Extracted data entries =>
▬▬▬▬▬▬

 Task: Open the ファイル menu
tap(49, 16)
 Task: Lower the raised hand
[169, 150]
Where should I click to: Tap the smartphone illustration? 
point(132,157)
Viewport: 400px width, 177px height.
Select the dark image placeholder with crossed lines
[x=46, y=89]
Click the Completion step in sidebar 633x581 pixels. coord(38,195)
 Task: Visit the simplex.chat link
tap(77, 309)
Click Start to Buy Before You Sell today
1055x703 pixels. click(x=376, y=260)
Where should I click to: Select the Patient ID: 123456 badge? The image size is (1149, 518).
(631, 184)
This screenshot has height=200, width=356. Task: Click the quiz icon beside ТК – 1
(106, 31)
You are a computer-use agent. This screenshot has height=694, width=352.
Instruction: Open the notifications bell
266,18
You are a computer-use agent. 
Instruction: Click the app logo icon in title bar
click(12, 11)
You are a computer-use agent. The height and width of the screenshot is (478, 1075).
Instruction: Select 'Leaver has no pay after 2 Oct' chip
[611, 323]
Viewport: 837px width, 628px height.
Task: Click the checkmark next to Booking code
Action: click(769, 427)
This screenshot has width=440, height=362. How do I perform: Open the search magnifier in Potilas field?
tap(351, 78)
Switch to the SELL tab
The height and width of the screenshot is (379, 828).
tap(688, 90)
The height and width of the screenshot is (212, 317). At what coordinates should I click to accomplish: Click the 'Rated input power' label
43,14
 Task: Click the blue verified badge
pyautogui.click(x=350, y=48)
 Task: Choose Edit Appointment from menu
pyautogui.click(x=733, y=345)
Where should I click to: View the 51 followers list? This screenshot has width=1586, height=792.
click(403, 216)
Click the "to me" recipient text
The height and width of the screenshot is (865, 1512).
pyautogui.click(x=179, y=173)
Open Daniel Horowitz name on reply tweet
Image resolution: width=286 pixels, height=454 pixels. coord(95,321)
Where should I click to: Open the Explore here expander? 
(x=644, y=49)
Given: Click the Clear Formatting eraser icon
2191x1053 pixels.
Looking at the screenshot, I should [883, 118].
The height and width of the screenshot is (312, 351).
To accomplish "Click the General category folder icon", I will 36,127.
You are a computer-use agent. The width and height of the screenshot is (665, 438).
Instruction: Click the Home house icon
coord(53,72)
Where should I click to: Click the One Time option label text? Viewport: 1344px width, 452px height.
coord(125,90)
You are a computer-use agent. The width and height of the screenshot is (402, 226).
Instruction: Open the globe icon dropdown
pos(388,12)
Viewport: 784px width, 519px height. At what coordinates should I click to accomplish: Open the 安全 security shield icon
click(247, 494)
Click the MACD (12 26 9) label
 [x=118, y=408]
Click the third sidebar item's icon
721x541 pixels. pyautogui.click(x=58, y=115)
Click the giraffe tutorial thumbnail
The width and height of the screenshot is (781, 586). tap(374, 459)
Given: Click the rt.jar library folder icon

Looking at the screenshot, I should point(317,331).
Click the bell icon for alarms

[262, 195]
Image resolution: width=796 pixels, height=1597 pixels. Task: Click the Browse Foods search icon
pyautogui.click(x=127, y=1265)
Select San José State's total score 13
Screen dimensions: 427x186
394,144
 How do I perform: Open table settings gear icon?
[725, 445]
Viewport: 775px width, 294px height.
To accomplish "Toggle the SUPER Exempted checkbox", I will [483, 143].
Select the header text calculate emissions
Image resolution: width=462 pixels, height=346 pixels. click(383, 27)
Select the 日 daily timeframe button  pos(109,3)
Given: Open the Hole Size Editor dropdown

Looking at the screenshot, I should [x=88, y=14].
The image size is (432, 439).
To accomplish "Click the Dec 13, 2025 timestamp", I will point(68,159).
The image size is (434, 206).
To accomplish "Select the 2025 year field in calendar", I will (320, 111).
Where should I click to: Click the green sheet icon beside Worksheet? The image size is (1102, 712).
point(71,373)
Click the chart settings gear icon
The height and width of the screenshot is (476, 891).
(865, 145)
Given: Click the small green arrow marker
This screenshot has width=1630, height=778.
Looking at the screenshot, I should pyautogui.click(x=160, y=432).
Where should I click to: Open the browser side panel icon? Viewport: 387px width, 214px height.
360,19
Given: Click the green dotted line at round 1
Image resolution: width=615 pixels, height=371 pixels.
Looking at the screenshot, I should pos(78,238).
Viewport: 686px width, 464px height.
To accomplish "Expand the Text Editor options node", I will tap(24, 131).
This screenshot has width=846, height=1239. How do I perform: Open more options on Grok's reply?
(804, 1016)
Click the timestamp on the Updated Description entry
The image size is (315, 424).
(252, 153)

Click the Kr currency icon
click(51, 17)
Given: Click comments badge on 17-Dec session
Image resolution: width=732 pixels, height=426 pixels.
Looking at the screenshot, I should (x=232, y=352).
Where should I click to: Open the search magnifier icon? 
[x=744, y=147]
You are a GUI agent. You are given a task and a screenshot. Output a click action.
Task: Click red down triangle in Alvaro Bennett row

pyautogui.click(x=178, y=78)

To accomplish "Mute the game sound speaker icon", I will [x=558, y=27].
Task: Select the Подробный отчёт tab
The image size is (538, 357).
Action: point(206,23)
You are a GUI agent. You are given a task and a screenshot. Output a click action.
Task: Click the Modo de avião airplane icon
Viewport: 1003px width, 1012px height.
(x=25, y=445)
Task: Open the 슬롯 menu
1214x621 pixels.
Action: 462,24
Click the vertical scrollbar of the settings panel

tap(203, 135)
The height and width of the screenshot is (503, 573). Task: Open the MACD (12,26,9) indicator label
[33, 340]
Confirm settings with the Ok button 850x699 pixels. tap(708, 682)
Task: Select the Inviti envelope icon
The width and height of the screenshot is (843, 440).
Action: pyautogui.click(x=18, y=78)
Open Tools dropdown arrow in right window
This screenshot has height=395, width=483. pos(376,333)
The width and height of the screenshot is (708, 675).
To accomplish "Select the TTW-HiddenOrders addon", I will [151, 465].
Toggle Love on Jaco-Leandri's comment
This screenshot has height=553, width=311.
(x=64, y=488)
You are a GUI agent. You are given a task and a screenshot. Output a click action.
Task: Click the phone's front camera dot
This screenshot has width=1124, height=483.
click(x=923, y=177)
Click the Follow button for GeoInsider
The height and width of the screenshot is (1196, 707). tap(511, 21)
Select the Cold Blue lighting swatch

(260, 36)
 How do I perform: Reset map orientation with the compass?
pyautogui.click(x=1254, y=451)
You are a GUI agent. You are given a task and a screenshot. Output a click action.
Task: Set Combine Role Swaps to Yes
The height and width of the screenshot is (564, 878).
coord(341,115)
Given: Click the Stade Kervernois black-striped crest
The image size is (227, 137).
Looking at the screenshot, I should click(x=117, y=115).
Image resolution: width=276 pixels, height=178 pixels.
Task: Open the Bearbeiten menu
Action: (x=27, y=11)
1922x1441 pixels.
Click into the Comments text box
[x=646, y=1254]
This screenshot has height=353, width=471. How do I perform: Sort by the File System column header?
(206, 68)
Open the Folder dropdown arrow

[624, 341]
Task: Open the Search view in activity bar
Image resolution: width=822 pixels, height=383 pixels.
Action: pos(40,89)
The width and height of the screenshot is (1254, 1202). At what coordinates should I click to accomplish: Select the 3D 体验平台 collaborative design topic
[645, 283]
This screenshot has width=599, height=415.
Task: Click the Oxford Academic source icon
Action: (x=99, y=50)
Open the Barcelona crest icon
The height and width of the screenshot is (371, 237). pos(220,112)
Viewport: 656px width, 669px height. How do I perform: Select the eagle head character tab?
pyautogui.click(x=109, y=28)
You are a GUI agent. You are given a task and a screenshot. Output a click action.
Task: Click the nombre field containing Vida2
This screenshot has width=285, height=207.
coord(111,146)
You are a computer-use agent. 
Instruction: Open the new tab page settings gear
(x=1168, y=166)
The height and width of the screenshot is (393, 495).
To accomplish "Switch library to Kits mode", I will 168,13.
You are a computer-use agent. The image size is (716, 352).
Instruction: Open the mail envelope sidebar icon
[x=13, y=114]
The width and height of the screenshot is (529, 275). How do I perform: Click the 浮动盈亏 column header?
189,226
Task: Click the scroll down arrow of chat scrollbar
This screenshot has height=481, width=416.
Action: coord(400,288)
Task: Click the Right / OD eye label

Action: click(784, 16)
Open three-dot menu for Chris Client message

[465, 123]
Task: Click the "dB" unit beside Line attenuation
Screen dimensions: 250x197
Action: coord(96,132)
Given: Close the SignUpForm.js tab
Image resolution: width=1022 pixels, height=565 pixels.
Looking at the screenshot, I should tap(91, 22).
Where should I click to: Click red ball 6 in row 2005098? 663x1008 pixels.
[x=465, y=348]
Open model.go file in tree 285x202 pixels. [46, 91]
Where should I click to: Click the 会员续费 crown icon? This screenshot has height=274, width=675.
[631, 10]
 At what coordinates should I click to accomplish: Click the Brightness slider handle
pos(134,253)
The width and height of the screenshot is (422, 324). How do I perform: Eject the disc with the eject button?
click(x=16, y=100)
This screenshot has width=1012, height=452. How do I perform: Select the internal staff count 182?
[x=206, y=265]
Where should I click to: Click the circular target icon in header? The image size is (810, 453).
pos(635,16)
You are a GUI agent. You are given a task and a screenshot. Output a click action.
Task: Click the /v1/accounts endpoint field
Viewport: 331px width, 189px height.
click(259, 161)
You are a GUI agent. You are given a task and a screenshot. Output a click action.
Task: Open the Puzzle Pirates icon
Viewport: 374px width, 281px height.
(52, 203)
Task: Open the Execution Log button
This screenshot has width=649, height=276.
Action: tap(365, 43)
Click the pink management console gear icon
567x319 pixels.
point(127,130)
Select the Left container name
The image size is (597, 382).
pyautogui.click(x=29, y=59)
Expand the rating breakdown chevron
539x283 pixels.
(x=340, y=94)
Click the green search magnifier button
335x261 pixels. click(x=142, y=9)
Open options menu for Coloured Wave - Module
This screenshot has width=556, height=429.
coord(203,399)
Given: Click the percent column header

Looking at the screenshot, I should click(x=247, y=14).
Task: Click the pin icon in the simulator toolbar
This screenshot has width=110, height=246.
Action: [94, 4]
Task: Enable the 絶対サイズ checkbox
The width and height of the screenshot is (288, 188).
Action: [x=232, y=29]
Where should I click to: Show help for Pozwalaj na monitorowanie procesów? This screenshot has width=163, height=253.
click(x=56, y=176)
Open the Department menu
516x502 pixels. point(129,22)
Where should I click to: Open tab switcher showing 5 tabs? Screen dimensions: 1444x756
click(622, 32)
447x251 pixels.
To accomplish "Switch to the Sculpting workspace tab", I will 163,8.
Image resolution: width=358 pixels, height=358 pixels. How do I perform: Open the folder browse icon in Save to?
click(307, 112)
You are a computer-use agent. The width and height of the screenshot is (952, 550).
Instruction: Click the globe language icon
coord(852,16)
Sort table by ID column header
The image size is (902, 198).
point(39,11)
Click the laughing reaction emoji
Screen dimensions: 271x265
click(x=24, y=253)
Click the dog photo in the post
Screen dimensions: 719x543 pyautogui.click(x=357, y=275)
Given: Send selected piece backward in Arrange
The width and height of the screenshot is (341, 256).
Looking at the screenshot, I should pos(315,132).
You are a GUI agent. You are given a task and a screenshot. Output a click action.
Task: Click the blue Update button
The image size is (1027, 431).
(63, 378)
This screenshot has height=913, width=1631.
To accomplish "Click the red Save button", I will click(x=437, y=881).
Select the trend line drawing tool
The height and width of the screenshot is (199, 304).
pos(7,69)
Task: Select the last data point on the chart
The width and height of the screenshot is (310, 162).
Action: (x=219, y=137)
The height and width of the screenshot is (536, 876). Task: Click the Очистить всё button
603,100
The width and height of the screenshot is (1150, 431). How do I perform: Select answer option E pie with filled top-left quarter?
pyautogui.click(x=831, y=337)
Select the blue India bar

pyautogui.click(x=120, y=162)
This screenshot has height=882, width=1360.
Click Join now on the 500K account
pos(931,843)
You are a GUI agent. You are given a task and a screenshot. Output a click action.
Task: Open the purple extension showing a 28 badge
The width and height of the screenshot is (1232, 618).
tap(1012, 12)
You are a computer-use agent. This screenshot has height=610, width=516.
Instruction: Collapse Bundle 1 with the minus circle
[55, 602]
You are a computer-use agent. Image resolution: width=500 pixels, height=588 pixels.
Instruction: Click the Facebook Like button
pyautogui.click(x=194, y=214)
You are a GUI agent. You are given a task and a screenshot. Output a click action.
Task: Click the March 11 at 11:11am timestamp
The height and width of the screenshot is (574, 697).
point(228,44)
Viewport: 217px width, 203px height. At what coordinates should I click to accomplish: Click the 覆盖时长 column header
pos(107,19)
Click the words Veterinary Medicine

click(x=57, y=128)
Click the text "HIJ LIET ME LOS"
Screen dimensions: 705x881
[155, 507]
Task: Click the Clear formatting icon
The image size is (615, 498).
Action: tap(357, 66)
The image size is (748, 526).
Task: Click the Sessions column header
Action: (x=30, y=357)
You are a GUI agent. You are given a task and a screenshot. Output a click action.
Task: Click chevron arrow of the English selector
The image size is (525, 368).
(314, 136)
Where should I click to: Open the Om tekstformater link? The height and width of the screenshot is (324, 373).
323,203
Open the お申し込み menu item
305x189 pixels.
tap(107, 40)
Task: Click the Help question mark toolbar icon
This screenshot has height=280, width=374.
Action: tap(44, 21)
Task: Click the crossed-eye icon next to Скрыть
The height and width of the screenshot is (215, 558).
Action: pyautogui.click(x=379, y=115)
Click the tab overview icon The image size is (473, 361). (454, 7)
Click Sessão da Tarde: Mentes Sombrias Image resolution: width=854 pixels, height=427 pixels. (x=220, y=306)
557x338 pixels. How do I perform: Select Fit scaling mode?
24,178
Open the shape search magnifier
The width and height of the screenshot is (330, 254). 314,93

▬▬▬▬▬▬

When a line in the data contains "Toggle", return it as written.

Output of the exercise =>
To accomplish "Toggle the SUPER Exempted checkbox", I will [483, 143].
Toggle Love on Jaco-Leandri's comment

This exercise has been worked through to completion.